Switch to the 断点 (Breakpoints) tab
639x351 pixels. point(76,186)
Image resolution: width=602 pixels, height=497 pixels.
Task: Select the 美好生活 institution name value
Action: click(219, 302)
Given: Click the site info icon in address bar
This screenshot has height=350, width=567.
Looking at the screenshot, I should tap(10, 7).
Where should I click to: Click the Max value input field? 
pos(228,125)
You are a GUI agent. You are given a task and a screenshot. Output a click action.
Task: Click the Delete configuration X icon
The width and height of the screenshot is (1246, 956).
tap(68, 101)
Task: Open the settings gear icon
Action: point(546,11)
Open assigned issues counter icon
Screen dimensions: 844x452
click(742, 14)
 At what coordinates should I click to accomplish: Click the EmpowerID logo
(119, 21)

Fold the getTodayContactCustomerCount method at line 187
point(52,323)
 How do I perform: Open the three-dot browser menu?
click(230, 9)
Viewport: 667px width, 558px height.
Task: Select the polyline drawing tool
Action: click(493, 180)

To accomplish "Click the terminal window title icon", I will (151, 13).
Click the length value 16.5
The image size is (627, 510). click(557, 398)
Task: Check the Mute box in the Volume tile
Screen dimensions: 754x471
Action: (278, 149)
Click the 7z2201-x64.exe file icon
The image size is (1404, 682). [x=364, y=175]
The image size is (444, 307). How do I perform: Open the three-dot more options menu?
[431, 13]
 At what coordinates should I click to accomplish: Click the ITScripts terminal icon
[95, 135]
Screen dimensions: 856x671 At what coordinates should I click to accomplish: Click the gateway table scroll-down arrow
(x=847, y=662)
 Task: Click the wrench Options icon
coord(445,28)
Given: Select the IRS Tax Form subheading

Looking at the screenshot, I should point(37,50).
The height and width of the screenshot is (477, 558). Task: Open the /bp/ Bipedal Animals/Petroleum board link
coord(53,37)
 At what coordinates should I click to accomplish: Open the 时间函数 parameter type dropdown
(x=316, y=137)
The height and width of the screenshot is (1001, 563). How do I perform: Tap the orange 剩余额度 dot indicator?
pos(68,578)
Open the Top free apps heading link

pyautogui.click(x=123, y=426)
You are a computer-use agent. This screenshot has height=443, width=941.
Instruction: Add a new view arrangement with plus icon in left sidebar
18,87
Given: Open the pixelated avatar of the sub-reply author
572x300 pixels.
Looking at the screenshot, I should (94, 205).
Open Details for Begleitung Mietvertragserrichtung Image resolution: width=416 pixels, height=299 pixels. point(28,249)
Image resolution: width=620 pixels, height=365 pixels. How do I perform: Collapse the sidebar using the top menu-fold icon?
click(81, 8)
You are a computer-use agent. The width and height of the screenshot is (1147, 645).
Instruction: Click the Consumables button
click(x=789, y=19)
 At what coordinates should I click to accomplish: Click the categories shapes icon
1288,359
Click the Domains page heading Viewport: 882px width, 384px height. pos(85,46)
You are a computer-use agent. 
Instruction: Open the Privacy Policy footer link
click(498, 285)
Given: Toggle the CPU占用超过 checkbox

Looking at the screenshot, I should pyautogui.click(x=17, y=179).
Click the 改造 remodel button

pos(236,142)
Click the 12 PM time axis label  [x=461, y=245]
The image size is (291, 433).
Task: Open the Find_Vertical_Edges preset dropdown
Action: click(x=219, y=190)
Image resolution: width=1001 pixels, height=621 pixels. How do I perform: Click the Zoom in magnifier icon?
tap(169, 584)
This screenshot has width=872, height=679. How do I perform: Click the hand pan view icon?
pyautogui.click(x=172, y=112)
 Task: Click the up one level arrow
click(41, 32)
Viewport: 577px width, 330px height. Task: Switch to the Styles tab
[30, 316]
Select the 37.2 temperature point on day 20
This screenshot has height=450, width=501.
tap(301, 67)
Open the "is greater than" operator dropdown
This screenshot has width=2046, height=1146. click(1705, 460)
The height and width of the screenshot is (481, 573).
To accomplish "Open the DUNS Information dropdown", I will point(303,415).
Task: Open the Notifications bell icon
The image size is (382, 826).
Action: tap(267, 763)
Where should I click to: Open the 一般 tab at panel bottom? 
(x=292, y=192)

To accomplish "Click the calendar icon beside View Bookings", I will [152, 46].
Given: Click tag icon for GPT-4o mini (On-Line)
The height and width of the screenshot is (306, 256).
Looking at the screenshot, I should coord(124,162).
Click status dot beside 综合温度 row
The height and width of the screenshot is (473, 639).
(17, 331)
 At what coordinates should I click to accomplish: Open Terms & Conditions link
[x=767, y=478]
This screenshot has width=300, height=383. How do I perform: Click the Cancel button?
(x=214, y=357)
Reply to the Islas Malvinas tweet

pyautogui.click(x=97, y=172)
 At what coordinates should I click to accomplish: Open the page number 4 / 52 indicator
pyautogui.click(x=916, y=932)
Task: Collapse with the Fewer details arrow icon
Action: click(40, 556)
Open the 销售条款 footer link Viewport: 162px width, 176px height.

ZIEL
Gib den Abschnitt von der Zeile mit „This screenshot has width=300, height=383.“ bis zum Ende der Einträge erneut wieder und tausche darin „Cancel“ gegen „Close“ aus. Alles andere bleibt unverändert.

ÜBUNGSERGEBNIS
This screenshot has width=300, height=383. How do I perform: Click the Close button?
(x=214, y=357)
Reply to the Islas Malvinas tweet

pyautogui.click(x=97, y=172)
 At what coordinates should I click to accomplish: Open the page number 4 / 52 indicator
pyautogui.click(x=916, y=932)
Task: Collapse with the Fewer details arrow icon
Action: click(40, 556)
Open the 销售条款 footer link Viewport: 162px width, 176px height.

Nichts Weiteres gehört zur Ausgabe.